◆ **Data extract**:
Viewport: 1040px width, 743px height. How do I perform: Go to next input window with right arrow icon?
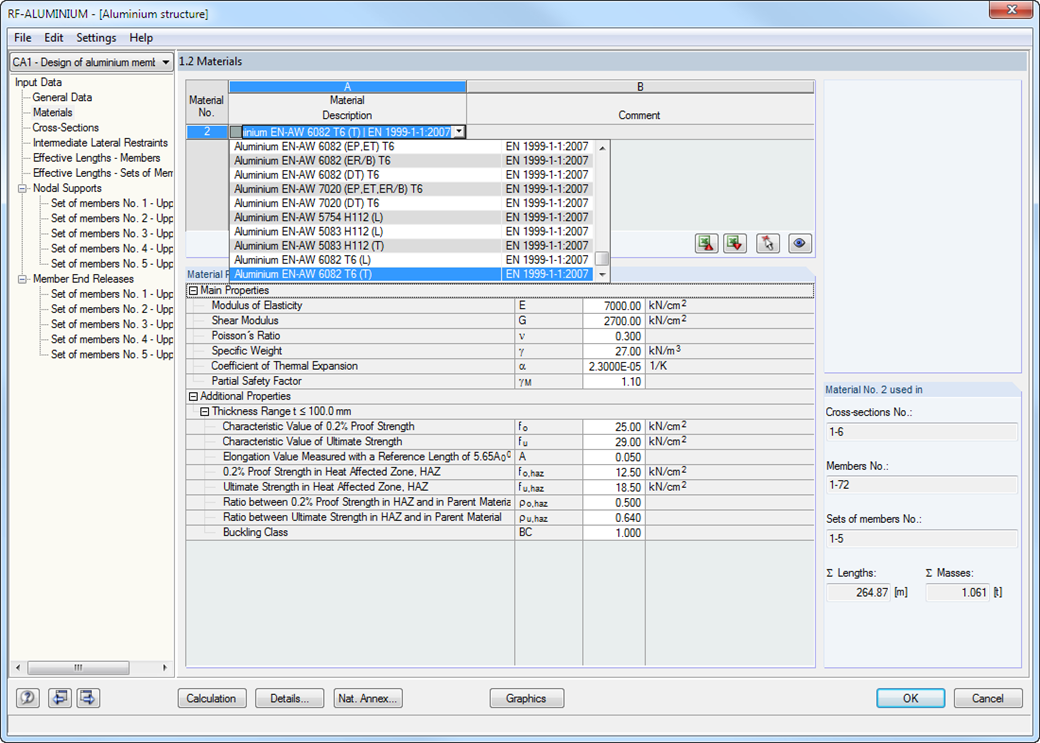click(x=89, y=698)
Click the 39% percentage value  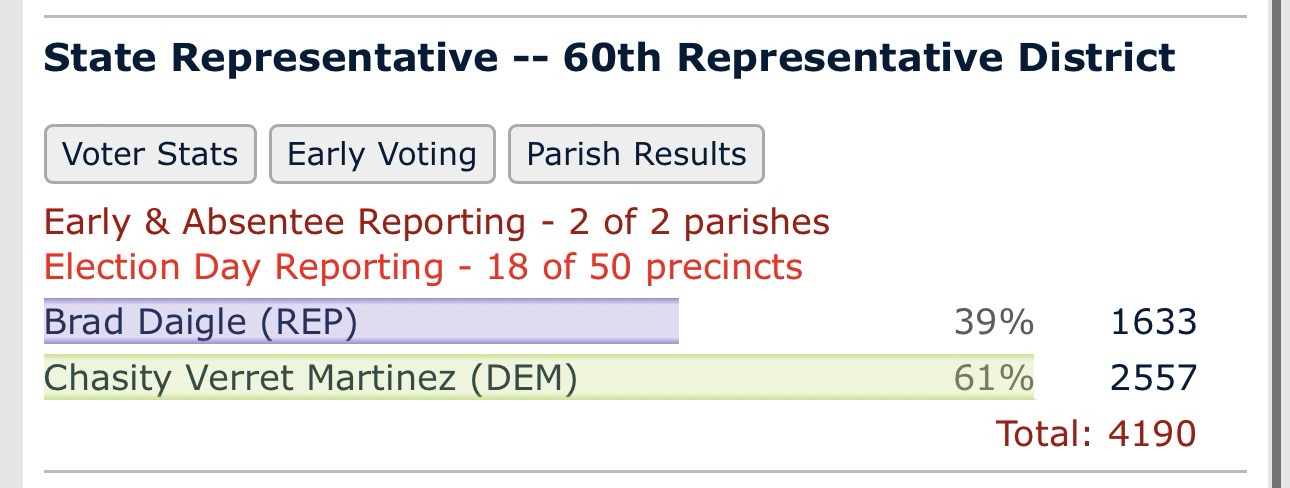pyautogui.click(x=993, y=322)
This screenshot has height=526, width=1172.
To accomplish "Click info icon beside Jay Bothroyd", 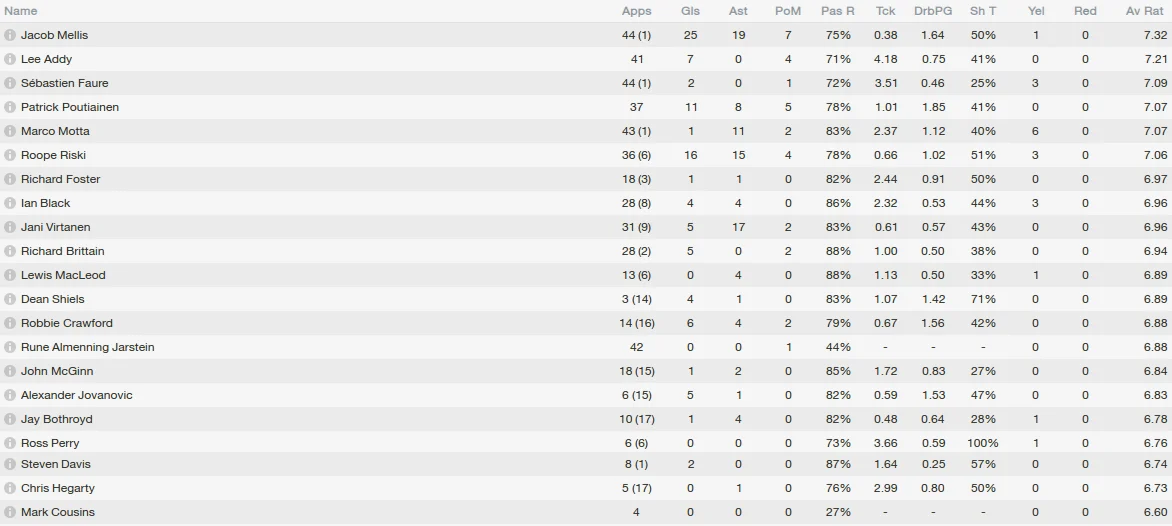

◆ **Exercise instructions**: Exactly the lines from the one containing "This screenshot has height=526, width=1172." through the end of the data above: repeat those, both ends included, and nothing else. Skip the pictures.

◆ **Your solution**:
This screenshot has height=526, width=1172.
To accomplish "Click info icon beside Jay Bothroyd", 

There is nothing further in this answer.